Cüneyt Arkın da sizin için aynı şeyi söylüyor; “Her şeyi biliyor gibi görünüyor ama aslında bildiği hiçbir şey yok garibimin” diyor...

- Vah, vah, vah... Zavallı işte! Bak bilgi zavallılarının biri de Cüneyt Arkın’ın ta kendisidir. Hiçbir şey bilmez. Ne müziği bilir, ne arabeski. Arabeskin adını bilir sadece. Nedir diye sorsanız hiçbiri bilmez. Ne Cüneyt Arkın bilir, ne Arif Sağ bilir, ne de onlar gibiler.

Arif Sağ da mı “bilgi zavallısı”?

- Kesinlikle!
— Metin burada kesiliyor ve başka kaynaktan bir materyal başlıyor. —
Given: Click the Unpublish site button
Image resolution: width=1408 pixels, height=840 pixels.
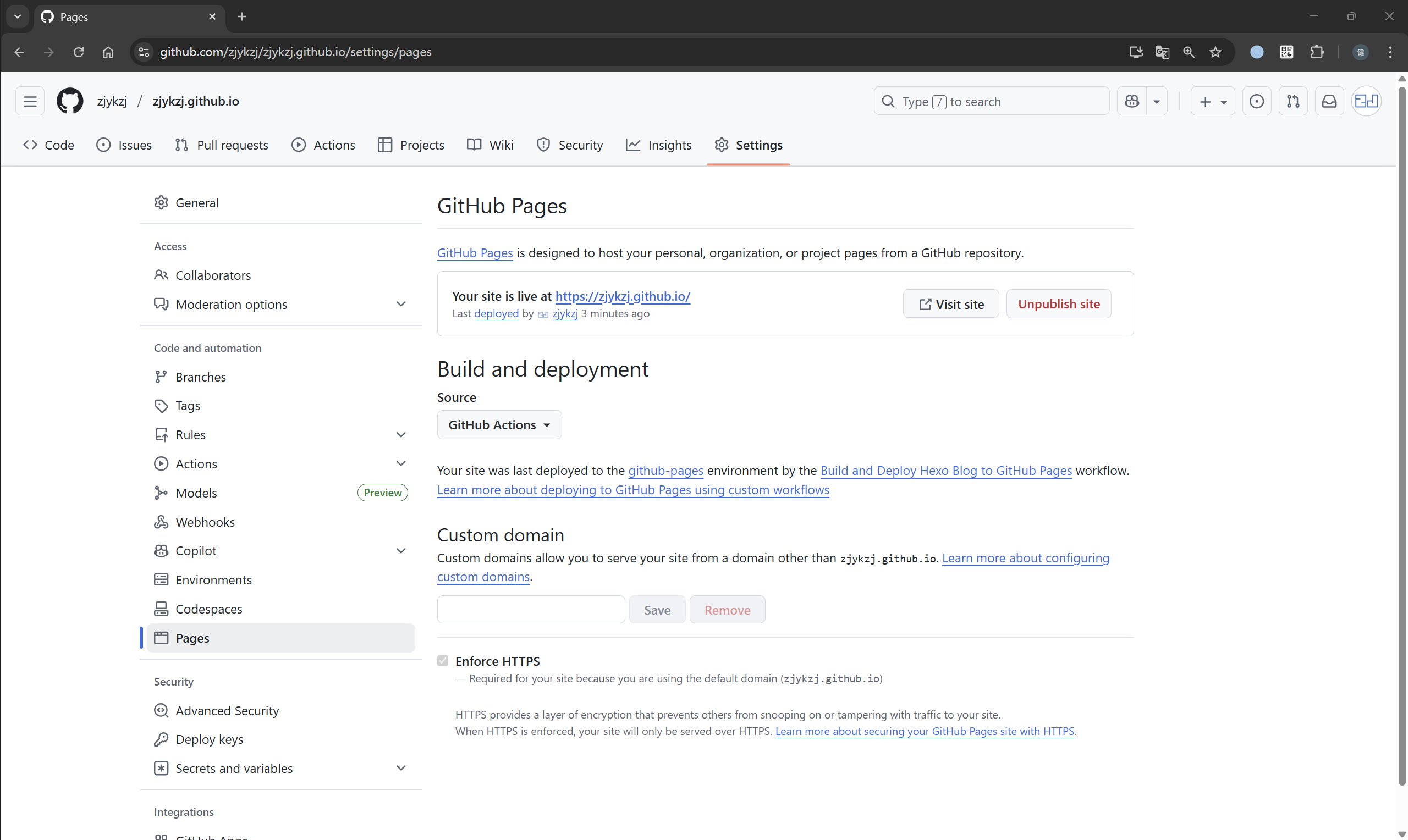Looking at the screenshot, I should click(1058, 304).
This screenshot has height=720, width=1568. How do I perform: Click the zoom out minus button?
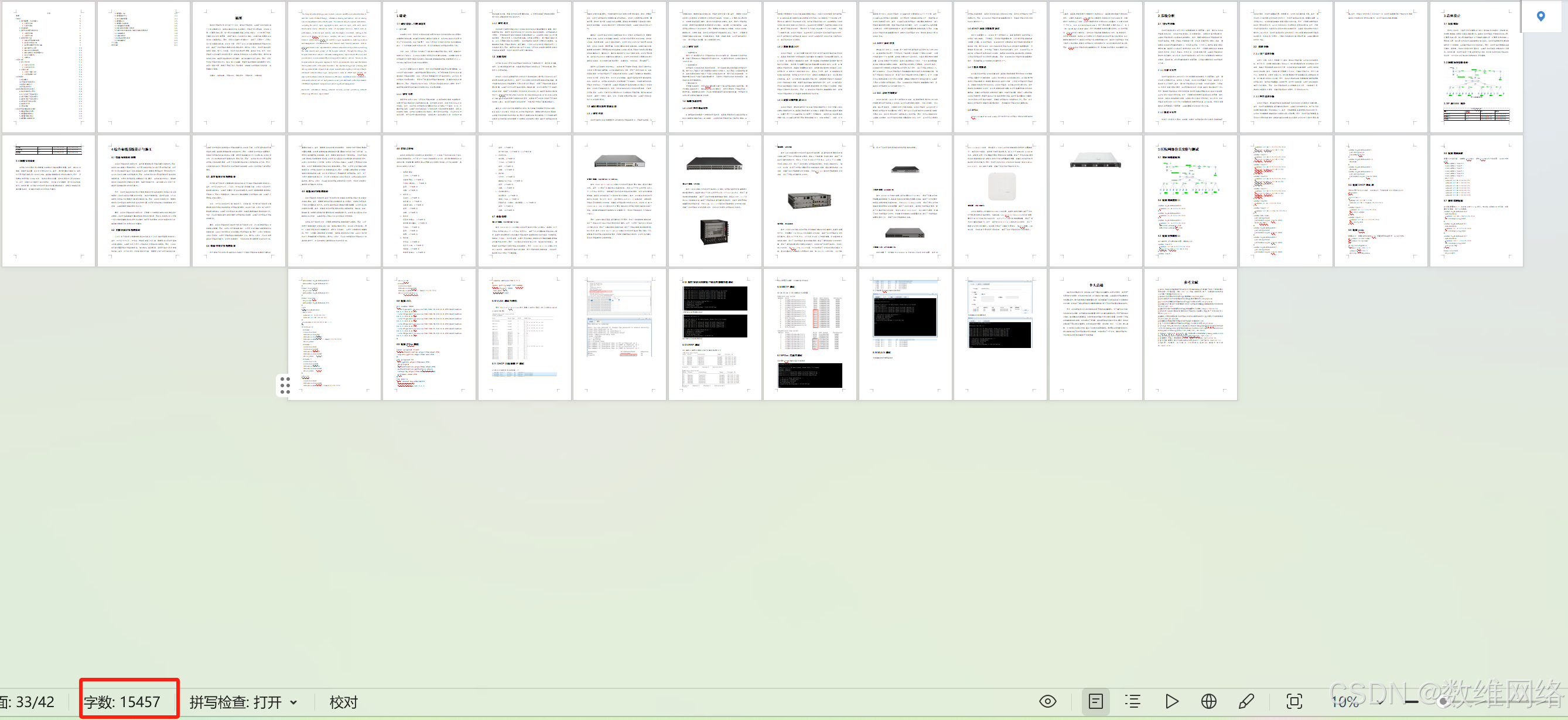coord(1412,702)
Sorun bir yerde “Arabesk nedir?” diye, bakalım ne diyecek...

Arif Sağ, Alevi olduğu için sizin ve çevrenizin ona karşı ayrımcılık yaptığınızı söylemişti. Ne 
diyorsunuz?

- Bu tamamen çamur atmak, bana zarar vermek, kendilerini bir yere getirmek için beni alet ettikleri bir şey. İğrenç ve korkunç bir şey. Aleviliği kullanıyorlar. Onlar aslında benim Aleviliğe olan saygımı ve sevgimi biliyorlar. Çünkü biz Alevi kültürüyle büyüdük. Alevi dostlarından ve abilerinden ilham alan biri olarak ben ölürüm de böyle bir ayrım yapmam. Alevi felsefesini çok biliyorum ve takdir ediyorum. Bana böyle bir çamuru nasıl atarlar? “Allah kahretsin” diyeceği geliyor insanın. Çok çirkin bir şey.

Şu anda genel kurulu kazanan yönetimi tanımıyor musunuz?

- Kabul edilmesi mümkün değil. Legal değil. Bir şey kazanmış falan değiller. “Kazandık” demeleri de hayret verici. Kusura bakmasınlar, bu onların kişiliğini gösteriyor. Burada etik ve ahlak yok. Hukuksuz ve adaletsiz bir durum var. Tamamen yönetimin işgal edilmesi. İhraç edilmişler bir kere. Genel kurul her şey demek değil. Ondan önce yasalar var.

Sizce bundan sonra ne olacak?

- Benim MESAM’da başkanlık yapmak ya da yönetimde olmak gibi bir niyetim yok. Fuat Güner kazansa da olmam. Çünkü yoruldum. Bundan sonraki süreç yeniden ele alınmalı. Yoksa hiçbir şey olmaz.

Bakanlık yeniden el mi koyacak sizce?

- Buranın kendi iradesiyle düzelmeyeceğini görüyoruz. Bakanlığın yardımı lazım, yeniden el atmalı. Şu andaki en yüksek merci bakanlık. Her şeyin bakanlık nezdinde oturup konuşulması gerek. Sonrasında yeni seçim ve kurallarla yola devam edilmeli.

Arif Sağ yönetimine çağrınız nedir?

- Yönetim olarak kabul etmiyorum ki çağrım olsun. Onların yaptığı hukuksuzluk, adaletsizlik, gasp ve diktatörlük.